Just when Mitch Trubisky has those first-game jitters against a stingy Minnesota Vikings defense in the rear view mirror and is ready to settle in, here come the rookie-killer Baltimore Ravens.
Now, nobody is going to confuse this group with any of the great Ray Lewis-led defenses of the past, but under John Harbaugh, the Ravens have been hellacious on rookie quarterbacks, especially at home.
Since taking over the Ravens in 2008, Harbaugh has not lost to a rookie quarterback in nine tries during the regular season. He’s also 3-0 against rookies — T.J. Yates, Andrew Luck and Colin Kaepernick — in the playoffs.
The 1-4 Bears and Trubisky, making just his second start, face the Ravens at noon (FOX-Channel 32) on Sunday at M&T Bank Stadium in Baltimore.
You can bet Trubisky is watching the horror film from Week 2 when Browns’ rookie DeShone Kizer had three picks, five sacks and no TDs in a 24-10 road loss to the Ravens. Kizer, who was also making his second NFL start, came out of the game with a migraine at one point and finished with a 3.7 quarterback rating.
The Ravens overall defense has been in the top third of the league most of the season, but they really seem to really dial in on the passing game. The Ravens (3-2) have allowed the fewest completions (87) in the NFL and are by far the league’s best in completion percentage allowed at 53.7 percent. By comparison, the Bears’ defense which has been a bright spot all season, allows a 64.2 completion rate.
And, while Harbaugh’s defenses usually make it tough on any quarterback, his Ravens teams have been absolutely dominant against rookie signal-callers.
In the nine home victories against rookies, the Ravens have allowed just three TD passes against 13 interceptions.
Andy Dalton in 2011 and Brandon Weeden in 2012 both threw for 300-plus yards in losses.
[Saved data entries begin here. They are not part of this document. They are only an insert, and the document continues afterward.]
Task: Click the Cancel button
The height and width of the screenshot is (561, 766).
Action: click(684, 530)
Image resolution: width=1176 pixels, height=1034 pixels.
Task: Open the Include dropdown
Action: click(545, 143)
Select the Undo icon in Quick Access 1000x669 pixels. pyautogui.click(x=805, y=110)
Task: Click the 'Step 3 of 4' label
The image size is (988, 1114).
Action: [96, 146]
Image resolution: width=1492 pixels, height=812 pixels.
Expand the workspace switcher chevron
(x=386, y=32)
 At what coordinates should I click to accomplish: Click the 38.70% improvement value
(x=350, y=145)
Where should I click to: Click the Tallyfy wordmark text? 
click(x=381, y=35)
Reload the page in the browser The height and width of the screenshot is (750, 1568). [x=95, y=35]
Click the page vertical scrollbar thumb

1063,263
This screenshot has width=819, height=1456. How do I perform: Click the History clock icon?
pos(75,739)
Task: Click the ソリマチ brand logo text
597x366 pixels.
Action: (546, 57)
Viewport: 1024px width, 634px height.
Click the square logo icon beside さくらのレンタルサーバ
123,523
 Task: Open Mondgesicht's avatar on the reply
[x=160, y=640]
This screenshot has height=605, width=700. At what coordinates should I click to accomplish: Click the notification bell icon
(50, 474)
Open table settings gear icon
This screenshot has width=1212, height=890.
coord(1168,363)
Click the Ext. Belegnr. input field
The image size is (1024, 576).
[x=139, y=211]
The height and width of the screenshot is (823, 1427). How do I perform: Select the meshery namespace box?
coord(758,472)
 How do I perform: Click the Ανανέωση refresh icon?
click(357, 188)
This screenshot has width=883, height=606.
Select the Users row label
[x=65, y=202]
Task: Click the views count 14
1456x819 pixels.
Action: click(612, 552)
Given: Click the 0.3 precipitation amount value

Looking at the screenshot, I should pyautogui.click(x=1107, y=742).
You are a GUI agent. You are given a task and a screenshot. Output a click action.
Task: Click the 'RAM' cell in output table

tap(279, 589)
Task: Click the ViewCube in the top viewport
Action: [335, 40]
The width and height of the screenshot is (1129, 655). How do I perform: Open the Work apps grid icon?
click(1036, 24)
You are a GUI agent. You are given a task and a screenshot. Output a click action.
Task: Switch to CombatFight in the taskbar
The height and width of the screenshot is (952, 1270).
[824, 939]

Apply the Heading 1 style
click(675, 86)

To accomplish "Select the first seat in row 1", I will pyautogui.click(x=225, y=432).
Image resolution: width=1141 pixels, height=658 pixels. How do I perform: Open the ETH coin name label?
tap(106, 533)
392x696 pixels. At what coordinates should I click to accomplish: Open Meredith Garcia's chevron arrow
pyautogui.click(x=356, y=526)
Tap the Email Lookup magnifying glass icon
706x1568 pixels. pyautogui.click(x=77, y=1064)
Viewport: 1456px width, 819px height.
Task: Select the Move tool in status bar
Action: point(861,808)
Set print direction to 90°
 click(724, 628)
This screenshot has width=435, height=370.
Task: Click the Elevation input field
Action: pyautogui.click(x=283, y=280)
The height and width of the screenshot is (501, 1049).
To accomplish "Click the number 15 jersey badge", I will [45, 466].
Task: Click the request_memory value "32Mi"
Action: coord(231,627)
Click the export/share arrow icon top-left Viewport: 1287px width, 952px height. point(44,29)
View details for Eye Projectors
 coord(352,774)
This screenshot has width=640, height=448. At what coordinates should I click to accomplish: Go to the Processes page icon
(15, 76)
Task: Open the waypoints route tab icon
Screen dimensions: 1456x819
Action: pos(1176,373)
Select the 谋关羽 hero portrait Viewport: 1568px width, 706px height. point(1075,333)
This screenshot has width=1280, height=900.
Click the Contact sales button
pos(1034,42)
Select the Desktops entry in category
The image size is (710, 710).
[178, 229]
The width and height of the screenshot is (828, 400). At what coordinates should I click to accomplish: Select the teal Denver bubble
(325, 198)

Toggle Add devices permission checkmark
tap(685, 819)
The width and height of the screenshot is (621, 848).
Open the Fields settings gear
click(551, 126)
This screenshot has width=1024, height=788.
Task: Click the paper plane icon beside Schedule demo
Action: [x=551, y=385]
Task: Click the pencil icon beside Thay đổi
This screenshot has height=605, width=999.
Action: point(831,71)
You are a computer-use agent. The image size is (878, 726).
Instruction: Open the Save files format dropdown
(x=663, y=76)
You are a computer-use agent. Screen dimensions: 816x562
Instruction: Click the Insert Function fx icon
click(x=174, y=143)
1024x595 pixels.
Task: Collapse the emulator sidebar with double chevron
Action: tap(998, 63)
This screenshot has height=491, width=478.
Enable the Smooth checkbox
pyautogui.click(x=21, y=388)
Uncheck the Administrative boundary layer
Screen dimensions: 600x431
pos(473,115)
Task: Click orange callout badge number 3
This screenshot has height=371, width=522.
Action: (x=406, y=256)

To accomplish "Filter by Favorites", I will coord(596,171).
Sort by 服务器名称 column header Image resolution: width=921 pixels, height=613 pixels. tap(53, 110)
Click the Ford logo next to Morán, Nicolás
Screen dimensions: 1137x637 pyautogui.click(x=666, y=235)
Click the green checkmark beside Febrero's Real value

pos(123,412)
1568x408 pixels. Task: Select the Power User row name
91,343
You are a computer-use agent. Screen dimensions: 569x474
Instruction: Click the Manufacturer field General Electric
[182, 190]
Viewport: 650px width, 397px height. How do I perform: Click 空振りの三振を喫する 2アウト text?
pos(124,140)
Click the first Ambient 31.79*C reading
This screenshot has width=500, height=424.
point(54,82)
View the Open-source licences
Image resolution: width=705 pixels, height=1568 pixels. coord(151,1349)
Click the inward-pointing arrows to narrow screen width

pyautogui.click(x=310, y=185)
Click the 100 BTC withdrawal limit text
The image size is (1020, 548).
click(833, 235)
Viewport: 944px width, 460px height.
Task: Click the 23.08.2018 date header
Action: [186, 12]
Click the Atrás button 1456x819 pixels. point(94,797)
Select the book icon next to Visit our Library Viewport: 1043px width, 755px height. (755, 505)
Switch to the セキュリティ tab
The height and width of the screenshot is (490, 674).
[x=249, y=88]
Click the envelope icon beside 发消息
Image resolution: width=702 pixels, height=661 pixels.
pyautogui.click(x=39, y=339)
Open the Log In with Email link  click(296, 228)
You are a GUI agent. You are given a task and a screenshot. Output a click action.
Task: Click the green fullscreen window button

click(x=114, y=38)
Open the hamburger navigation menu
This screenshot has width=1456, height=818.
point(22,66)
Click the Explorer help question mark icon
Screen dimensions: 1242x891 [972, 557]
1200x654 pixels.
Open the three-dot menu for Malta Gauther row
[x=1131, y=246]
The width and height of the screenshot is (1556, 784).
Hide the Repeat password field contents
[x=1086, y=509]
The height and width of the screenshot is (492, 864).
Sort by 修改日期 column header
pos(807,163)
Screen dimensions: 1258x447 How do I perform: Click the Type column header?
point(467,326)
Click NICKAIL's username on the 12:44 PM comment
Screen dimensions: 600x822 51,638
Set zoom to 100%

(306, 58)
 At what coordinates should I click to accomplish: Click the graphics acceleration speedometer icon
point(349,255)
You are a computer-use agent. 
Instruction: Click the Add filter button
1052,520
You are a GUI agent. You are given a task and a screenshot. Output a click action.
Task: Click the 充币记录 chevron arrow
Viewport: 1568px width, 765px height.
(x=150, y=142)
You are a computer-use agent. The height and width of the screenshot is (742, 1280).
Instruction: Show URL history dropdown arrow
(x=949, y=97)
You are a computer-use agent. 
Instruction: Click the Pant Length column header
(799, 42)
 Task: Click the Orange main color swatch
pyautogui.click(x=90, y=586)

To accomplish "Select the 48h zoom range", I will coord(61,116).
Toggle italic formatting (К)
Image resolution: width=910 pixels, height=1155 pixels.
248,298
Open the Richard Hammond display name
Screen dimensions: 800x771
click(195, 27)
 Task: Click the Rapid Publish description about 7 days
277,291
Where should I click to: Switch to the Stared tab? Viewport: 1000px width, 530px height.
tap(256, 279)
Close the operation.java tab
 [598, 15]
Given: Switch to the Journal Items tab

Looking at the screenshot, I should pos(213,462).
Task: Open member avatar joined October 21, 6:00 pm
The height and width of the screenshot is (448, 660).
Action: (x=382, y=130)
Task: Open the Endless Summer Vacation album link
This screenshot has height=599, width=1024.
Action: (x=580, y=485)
Since then, only Blake Bortles has surpassed the 200-yard mark with 210 yards in 2014. Other rookies to feel the Ravens’ wrath: Geno Smith, Jets, 127 yards, O TD, 2 INT; Conor Shaw, Browns, 177, 0, 1; Zach Mettenberger, Titans, 179, 1, 1; Cody Kessler, Browns, 91, 1, 0; Carson Wentz, Eagles, 170, O, 1.
Before facing the Ravens in the 2013 playoffs, Colts quarterback Andrew Luck was asked about Baltimore’s dominance against rookie quarterbacks. “Obviously, the Ravens defense has been great,” Luck said. So I’m sure any quarterback’s record against the Ravens isn’t so hot. I haven’t heard that [2-6] statistic. Obviously, I would hesitate to say that you worry about going up against a great defense like the Ravens, but you definitely have an incredibly healthy respect for what they do and how they can affect games and change the game so quickly. So, it’ll be tough for us.”
If there is a silver lining in all of this, four rookie quarterbacks have been able to defeat the Harbaugh-led Ravens. Robert Griffin III, EJ Manuel, A.J.McCarron and Dak Prescott have turned the trick at home. Except for McCarron, all are similar to Trubisky in that they have the ability to move the pocket and extend plays. So, there’s still hope.